Back to NDCMS homepage

CRAB Monitoring

To ask CRAB about the status of your jobs, use the following command.

 crab -status (-c crab_directory)

This monitoring webpage gives extensive information about jobs up to a week old:

 http://dashb-cms-job.cern.ch/dashboard/request.py/jobsummary#user=&site=T3_US_NotreDame

There are many options on the left side of the page, which should be fairly self-explanatory. This link [1] has the presets which are generally the most useful.

CONDOR Monitoring

Official documentation of all condor command-line utilities:

 http://www.cs.wisc.edu/condor/manual/v7.0/9_Command_Reference.html

To view the status of all jobs in the condor queue (or for a specific user), use the following command:

 condor_q (username)

Note: if you have submitted jobs from outside ND, condor maps your username to "uscms01".
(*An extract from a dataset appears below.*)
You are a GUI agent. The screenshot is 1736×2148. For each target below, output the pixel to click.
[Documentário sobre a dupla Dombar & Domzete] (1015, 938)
If you have jobs in the "Idle" state, you can ask condor why they are not running, using the following command:

 condor_q -better {jobID}

This command will give you a list of all the reasons a job can be rejected, and tell you how many of the 600 nodes are rejecting your job for that reason.
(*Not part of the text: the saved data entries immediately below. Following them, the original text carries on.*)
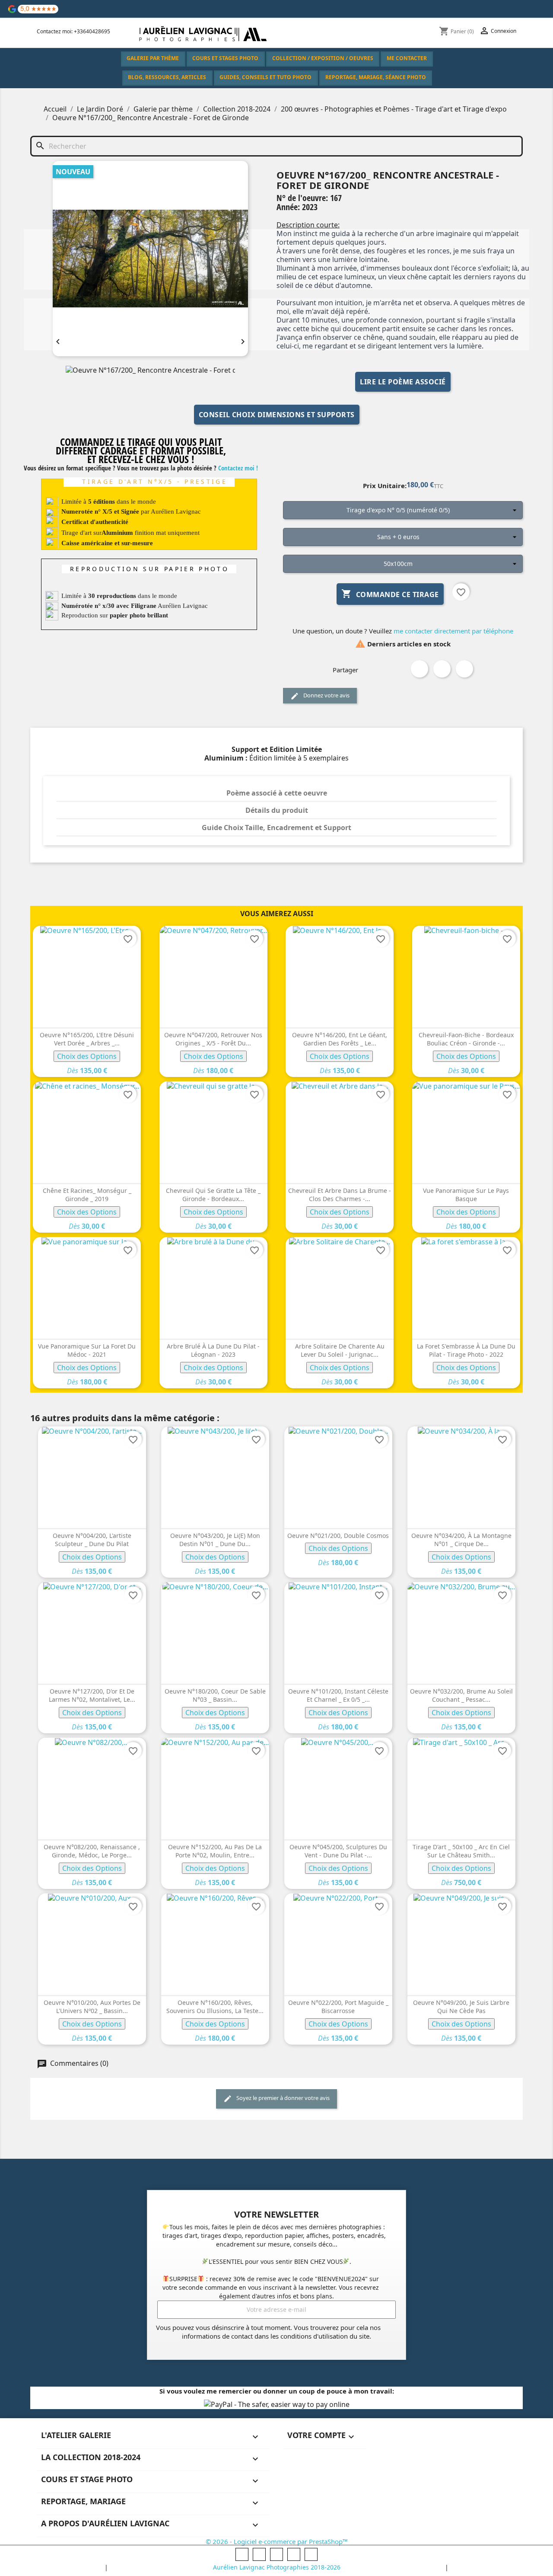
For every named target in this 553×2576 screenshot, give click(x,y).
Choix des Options (87, 1056)
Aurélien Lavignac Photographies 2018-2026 (276, 2567)
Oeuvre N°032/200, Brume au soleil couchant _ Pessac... (461, 1695)
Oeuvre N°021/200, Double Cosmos (338, 1535)
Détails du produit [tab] (276, 810)
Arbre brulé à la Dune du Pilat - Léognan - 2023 (213, 1350)
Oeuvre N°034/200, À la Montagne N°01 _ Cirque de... (461, 1539)
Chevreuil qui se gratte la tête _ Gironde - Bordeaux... (213, 1194)
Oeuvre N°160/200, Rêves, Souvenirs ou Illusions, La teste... (215, 2006)
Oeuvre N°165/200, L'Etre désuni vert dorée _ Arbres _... (87, 1039)
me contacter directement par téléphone (452, 630)
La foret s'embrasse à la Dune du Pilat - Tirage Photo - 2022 (466, 1350)
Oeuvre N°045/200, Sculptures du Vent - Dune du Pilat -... (338, 1851)
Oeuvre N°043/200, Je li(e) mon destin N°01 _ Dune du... (215, 1539)
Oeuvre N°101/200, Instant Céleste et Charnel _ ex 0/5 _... (338, 1695)
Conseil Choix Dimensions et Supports (277, 414)
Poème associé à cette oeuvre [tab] (276, 793)
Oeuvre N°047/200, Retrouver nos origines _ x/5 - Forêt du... (213, 1039)
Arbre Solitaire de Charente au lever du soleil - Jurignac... (340, 1350)
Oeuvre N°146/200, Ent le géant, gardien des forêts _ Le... (339, 1039)
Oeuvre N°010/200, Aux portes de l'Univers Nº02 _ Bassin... (92, 2006)
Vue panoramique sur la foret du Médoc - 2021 (87, 1350)
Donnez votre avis (326, 695)
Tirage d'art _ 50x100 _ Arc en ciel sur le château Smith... (461, 1851)
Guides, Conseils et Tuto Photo (265, 77)
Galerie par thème (153, 58)
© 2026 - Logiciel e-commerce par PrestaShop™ (277, 2541)
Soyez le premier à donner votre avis (282, 2098)
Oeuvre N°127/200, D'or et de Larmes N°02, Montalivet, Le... (92, 1695)
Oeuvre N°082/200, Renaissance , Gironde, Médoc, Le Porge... (92, 1851)
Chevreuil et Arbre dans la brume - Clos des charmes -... (339, 1194)
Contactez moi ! (238, 467)
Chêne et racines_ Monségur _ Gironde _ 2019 (87, 1194)
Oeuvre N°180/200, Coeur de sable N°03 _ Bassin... (215, 1695)
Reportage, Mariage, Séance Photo (375, 77)
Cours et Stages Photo (225, 58)
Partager (419, 669)
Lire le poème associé (403, 382)
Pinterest (464, 669)
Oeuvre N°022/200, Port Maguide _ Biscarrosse (338, 2006)
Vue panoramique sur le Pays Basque (466, 1194)
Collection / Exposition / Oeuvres (322, 58)
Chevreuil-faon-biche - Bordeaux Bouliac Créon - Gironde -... (466, 1039)
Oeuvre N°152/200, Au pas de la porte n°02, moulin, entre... (215, 1851)
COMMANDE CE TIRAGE (390, 593)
It is possible to manually abort your jobs using the following command:

 condor_rm (jobID or username)

However, it is recommended to cancel the jobs via CRAB, because CRAB will often get confused if its jobs suddenly disappear. To abort jobs using CRAB, use:

 crab -kill (job_range or "all")

The memory restriction per node on the condor queue is set to 1 GB by default. This is measured against the virtual memory of the process, meaning once a job's image size (virtual memory) becomes larger than 1 GB it could be idled indefinitely. Many CMSSW jobs tend to accumulate much more virtual memory than physical memory (up to 2x in some cases). This causes jobs to be idled when they don't necessarily need to be. You can change the default 1 GB memory restriction through the command condor_qedit. If you choose to change this value, try to be reasonably sure that your jobs won't be using more than 1 GB of real memory as this could cause problems for the machine the job is running on (including possibly crashing it). In order to change the memory limit, do the following:

1) find the job requirements string for one of your jobs:

> condor_q -l <condor_job_id> | grep Requirements

2) copy the string in quotes that comes after "Requirements = " in the output.

The requirements string will have an element like

( ( TARGET.Memory * 1024 ) >= ImageSize )

Since we can't edit the value of 'TARGET.Memory', we'll have to change the proportionality factor...from 1024 to, say, 2048.

3) reset the Requirements string for a job or group of jobs, using the old requirements string with the new proportionality factor.

> condor_qedit <user/condor_job_id> Requirements <new_req_string>

Note that since the default string contains double quotation marks (""), you'll need to surround your <new_req_string> with single qoutes (). In addition, if you copy and paste the output from step one, you'll need to remove the space in "> =" to have instead ">=".

Remember that 'condor_qedit' will work on a specific job ID (xxx.y), a job cluster ID (xxx), or a username.